**Work to be completed:** From the listing below, output only the lines starting at the line that has "Open the pink grapes portfolio thumbnail" and ending at the line that has "Click bold 'Refund orders' text in step 4", exactly as they appear, ends included.
START Input for this task
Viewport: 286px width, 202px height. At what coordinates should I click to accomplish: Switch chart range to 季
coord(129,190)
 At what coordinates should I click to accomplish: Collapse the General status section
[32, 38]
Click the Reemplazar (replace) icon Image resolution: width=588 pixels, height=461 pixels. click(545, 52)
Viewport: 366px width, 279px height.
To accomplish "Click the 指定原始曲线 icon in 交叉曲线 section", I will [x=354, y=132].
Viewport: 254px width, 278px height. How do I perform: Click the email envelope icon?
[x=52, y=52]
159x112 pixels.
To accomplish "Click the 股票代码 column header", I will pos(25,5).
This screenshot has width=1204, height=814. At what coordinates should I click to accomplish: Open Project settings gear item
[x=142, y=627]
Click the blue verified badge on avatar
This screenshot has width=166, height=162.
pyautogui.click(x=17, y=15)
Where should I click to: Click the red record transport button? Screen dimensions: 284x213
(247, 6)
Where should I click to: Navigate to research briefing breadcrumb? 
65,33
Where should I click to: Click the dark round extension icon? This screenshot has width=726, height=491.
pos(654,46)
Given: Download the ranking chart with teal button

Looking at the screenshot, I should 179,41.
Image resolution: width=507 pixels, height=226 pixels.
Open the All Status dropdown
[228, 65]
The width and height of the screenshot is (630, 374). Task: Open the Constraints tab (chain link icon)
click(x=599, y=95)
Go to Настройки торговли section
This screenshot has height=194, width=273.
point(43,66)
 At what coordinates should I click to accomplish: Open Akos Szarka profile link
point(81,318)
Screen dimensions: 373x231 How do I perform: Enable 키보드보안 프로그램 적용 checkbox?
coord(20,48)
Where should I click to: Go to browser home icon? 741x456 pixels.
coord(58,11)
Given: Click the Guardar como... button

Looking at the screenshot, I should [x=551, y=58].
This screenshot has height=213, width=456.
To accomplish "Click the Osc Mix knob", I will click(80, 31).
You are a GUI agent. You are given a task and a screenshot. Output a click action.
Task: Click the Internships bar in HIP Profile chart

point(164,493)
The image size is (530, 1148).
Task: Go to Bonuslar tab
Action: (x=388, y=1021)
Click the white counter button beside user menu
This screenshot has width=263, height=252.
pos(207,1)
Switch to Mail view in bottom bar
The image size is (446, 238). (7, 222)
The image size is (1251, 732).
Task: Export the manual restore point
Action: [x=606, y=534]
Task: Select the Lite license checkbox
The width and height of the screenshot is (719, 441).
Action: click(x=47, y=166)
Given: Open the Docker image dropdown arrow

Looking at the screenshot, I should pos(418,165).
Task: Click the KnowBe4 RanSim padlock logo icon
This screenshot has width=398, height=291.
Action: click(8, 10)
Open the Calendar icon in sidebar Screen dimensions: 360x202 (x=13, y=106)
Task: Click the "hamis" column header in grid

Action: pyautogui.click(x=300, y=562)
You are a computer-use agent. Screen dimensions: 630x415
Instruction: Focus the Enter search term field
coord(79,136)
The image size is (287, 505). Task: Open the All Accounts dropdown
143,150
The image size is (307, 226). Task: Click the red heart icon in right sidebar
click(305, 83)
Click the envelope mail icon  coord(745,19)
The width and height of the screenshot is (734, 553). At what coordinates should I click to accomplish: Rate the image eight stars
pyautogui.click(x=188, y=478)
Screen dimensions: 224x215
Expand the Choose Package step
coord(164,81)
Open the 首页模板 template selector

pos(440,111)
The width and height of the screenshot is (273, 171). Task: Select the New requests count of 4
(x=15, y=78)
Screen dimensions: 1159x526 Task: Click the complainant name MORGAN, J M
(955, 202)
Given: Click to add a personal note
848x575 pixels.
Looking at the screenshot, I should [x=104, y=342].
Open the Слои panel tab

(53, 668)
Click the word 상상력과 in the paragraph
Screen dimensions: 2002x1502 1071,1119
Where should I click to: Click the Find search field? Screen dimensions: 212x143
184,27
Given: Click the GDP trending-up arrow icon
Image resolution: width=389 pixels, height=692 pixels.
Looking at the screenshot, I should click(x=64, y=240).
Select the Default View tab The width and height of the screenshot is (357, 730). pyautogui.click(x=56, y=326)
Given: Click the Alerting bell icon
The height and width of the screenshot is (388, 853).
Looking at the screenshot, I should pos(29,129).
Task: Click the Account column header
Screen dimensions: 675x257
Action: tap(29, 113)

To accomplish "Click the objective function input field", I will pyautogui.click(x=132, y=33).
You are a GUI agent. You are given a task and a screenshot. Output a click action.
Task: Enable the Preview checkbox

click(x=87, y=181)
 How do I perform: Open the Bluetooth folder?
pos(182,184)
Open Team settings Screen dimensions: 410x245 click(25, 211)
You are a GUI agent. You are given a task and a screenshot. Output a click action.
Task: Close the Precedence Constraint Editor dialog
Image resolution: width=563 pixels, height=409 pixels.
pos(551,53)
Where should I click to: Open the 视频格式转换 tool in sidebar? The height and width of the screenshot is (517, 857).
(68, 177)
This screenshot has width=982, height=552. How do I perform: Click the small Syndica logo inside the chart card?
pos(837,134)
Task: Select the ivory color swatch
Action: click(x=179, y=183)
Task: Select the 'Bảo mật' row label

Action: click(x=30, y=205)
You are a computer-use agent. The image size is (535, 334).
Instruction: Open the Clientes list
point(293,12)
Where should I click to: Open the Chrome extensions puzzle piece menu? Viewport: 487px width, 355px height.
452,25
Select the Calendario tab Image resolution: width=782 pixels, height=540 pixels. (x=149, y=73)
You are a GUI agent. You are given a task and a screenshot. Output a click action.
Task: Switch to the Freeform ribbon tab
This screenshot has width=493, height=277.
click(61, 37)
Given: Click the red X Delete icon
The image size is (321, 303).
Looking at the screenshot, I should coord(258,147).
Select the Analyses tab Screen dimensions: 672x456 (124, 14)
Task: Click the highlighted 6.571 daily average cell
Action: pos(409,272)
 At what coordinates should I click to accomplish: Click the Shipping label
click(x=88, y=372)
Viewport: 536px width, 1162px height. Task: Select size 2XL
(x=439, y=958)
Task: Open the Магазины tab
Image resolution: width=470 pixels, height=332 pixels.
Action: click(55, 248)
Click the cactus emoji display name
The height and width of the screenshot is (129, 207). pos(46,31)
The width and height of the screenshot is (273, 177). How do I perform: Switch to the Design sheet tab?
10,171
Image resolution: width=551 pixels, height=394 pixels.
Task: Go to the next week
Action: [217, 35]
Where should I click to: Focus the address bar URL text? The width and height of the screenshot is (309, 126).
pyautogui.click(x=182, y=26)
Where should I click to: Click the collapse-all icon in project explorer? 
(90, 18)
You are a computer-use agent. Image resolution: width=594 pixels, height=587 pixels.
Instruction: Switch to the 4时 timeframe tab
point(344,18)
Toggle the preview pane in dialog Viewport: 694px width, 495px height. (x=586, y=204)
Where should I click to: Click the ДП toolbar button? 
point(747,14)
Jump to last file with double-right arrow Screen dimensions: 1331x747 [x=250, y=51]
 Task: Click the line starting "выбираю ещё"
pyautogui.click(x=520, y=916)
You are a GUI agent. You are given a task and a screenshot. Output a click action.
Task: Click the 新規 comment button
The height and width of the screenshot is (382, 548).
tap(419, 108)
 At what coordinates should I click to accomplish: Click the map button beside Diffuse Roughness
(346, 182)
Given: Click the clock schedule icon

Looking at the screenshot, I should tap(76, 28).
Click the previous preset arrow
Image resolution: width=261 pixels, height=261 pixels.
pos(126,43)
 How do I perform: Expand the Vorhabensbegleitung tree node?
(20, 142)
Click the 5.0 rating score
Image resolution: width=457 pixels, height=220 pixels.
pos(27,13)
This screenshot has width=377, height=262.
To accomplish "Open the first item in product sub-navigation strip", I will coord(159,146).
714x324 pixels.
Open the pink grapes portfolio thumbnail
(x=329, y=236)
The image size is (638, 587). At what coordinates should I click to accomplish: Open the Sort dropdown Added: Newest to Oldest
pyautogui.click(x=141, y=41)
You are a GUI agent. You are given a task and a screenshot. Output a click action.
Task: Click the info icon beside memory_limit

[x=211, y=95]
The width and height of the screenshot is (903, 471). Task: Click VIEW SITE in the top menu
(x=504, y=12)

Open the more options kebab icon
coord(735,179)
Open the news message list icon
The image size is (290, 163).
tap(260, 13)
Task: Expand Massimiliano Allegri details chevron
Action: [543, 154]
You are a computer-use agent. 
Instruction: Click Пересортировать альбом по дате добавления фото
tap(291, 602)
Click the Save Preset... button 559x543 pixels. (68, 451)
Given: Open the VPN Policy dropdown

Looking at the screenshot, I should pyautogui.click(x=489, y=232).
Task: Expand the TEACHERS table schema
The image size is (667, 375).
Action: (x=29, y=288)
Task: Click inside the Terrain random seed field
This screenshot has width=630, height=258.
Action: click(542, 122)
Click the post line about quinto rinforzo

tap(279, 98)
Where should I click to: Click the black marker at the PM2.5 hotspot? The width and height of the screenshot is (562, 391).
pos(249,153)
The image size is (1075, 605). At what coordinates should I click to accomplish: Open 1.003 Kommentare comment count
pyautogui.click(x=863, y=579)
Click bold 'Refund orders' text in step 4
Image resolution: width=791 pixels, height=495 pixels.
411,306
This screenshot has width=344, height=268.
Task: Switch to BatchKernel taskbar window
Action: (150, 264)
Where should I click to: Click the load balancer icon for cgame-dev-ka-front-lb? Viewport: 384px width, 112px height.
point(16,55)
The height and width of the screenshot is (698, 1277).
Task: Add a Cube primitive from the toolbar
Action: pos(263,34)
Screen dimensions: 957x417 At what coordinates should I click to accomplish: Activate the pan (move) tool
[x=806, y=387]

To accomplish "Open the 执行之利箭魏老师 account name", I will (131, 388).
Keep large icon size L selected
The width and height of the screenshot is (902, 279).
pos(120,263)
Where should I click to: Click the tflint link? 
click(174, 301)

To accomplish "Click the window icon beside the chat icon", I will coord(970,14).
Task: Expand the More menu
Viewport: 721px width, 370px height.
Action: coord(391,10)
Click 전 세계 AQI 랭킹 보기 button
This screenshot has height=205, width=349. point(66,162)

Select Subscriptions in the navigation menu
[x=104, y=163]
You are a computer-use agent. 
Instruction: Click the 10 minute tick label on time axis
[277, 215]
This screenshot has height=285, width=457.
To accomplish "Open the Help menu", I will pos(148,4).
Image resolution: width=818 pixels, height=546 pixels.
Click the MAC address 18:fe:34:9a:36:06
END Input for this task
**Reply:**
Open the pink grapes portfolio thumbnail
(x=329, y=236)
The image size is (638, 587). At what coordinates should I click to accomplish: Open the Sort dropdown Added: Newest to Oldest
pyautogui.click(x=141, y=41)
You are a GUI agent. You are given a task and a screenshot. Output a click action.
Task: Click the info icon beside memory_limit

[x=211, y=95]
The width and height of the screenshot is (903, 471). Task: Click VIEW SITE in the top menu
(x=504, y=12)

Open the more options kebab icon
coord(735,179)
Open the news message list icon
The image size is (290, 163).
tap(260, 13)
Task: Expand Massimiliano Allegri details chevron
Action: [543, 154]
You are a computer-use agent. 
Instruction: Click Пересортировать альбом по дате добавления фото
tap(291, 602)
Click the Save Preset... button 559x543 pixels. (68, 451)
Given: Open the VPN Policy dropdown

Looking at the screenshot, I should pyautogui.click(x=489, y=232).
Task: Expand the TEACHERS table schema
The image size is (667, 375).
Action: (x=29, y=288)
Task: Click inside the Terrain random seed field
This screenshot has width=630, height=258.
Action: click(542, 122)
Click the post line about quinto rinforzo

tap(279, 98)
Where should I click to: Click the black marker at the PM2.5 hotspot? The width and height of the screenshot is (562, 391).
pos(249,153)
The image size is (1075, 605). At what coordinates should I click to accomplish: Open 1.003 Kommentare comment count
pyautogui.click(x=863, y=579)
Click bold 'Refund orders' text in step 4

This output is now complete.